Les choses ont changé à partir des années 1980, en raison de « la fin de l’écosystème industriel ». Les banlieues « subissent de plein fouet le processus de désindustrialisation » et l’on assiste à des « phénomènes de désagrégation sociale et politique ». Du côté académique, les sociologues remplacent les historiens. Alors que jusqu’à la fin des années 1970 la participation électorale dépassait la moyenne nationale, c’est la tendance inverse qui s’installe et va progresser jusqu’à aujourd’hui. Dans les « zones urbaines sensibles » près du quart des citoyens ne sont pas inscrits, beaucoup sont mal-inscrits et partout le vote intermittent devient majoritaire. Seule l’élection présidentielle continue de mobiliser une majorité d’électeurs.
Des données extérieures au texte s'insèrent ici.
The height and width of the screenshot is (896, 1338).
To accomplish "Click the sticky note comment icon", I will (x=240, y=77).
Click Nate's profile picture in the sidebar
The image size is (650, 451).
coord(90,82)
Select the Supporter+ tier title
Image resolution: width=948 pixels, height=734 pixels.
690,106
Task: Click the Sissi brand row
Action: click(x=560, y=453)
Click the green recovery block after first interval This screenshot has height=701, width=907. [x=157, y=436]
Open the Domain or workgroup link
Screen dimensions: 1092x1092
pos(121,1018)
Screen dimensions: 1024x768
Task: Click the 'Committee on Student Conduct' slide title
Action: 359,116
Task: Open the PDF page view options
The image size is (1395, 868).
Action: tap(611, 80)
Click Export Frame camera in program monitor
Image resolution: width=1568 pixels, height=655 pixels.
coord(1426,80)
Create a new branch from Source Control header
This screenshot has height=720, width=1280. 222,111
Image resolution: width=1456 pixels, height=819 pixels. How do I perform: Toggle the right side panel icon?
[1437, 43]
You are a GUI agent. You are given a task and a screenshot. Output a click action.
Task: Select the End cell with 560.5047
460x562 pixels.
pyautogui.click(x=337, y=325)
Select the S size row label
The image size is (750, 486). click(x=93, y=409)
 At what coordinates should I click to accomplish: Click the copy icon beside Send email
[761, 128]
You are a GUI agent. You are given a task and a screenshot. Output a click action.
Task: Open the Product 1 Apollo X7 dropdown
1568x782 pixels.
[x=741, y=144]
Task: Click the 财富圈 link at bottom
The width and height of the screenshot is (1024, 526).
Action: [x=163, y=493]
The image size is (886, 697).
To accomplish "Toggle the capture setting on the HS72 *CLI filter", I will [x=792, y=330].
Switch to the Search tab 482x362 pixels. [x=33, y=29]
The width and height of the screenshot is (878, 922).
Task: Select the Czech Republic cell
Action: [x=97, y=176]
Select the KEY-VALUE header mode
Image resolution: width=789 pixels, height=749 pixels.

À partir des années 1980 « les structures de socialisation politique traditionnelle se délitent ». On assiste à une « perte d’identité collective » favorisée par un fossé croissant entre des centre-villes rénovés et « gentrifiés » et des quartiers excentrés appauvris. Les partis de gauche perdent de nombreuses municipalités et le Front national fait une percée en misant sur « la xénophobie dans l’isoloir ». Un politologue lance l’expression de « gaucho-lepénisme ». Mais à partir du début des années 2000 l’extrême-droite régresse, ce qui peut s’expliquer par l’intégration progressive d’anciens banlieusards « mal lotis » dans des zones pavillonnaires. Pour rendre compte de ces changements, les chercheurs complètent les analyses sociologiques classiques par la méthode des récits de vie. Ils sont ainsi en mesure de mieux intégrer la « variable ethnique ». Même s’ils restent moins participationnistes, les électeurs issus de l’immigration ont repris le chemin des urnes aux présidentielles de 2007 et 2012. Sur le terrain la réalité ne cesse de se complexifier. Une étude montre ainsi que « les pavillonnaires forment un groupe plus diversifié qu’on ne l’imagine, notamment sur le plan ethnique ».

 

David Gouard est maître de conférences en science politique à l’université Toulouse Jean-Jaurès.